▼

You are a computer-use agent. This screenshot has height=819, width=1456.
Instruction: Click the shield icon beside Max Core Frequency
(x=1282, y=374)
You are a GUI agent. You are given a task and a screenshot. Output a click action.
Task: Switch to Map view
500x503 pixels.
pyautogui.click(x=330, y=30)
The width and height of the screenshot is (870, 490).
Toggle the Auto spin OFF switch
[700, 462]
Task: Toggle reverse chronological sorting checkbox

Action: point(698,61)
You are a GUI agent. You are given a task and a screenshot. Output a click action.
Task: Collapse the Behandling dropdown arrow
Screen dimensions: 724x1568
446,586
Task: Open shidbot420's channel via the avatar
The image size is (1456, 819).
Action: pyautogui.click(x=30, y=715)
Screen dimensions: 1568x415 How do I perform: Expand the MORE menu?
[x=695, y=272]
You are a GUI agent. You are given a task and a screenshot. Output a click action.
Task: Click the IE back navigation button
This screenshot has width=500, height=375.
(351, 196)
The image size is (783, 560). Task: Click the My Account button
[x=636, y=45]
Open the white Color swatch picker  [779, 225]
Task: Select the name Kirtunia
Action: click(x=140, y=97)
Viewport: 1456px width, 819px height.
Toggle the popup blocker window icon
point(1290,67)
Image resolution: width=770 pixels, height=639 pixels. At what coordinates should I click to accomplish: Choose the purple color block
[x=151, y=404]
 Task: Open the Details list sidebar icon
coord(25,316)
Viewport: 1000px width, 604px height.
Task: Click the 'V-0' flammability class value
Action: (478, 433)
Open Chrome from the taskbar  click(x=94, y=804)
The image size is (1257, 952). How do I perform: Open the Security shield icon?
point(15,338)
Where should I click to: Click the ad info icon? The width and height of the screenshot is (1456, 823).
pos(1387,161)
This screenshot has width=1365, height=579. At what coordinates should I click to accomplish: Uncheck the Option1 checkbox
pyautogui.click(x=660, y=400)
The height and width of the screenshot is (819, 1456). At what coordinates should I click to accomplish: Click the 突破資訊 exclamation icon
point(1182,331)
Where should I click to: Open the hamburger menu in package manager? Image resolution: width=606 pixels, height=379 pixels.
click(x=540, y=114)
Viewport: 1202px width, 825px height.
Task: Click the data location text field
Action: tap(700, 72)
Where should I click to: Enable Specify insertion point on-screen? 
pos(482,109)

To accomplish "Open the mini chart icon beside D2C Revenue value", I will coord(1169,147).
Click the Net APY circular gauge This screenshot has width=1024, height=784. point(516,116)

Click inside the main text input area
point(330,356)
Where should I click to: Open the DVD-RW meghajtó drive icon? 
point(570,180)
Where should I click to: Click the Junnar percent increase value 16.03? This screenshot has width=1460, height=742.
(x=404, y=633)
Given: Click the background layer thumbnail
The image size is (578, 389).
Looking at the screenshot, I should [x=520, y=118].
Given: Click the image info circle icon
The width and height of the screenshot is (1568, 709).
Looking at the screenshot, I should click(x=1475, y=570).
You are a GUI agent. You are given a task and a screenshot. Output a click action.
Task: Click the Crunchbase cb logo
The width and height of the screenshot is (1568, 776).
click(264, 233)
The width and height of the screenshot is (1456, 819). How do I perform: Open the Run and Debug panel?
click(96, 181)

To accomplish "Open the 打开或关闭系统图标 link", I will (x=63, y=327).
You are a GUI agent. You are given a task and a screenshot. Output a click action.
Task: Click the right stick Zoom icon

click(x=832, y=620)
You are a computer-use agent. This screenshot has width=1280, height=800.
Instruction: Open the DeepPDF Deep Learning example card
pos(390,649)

▲

• _PROBLEM TO SOLVE_: Copy the lines from the line with "will (x=63, y=327)." to the line with "click(x=832, y=620)", requests included, and add 126 to every coordinate in the answers.

• _OUTPUT OF THE EXERCISE_:
To accomplish "Open the 打开或关闭系统图标 link", I will (x=189, y=453).
You are a GUI agent. You are given a task and a screenshot. Output a click action.
Task: Click the right stick Zoom icon

click(x=958, y=746)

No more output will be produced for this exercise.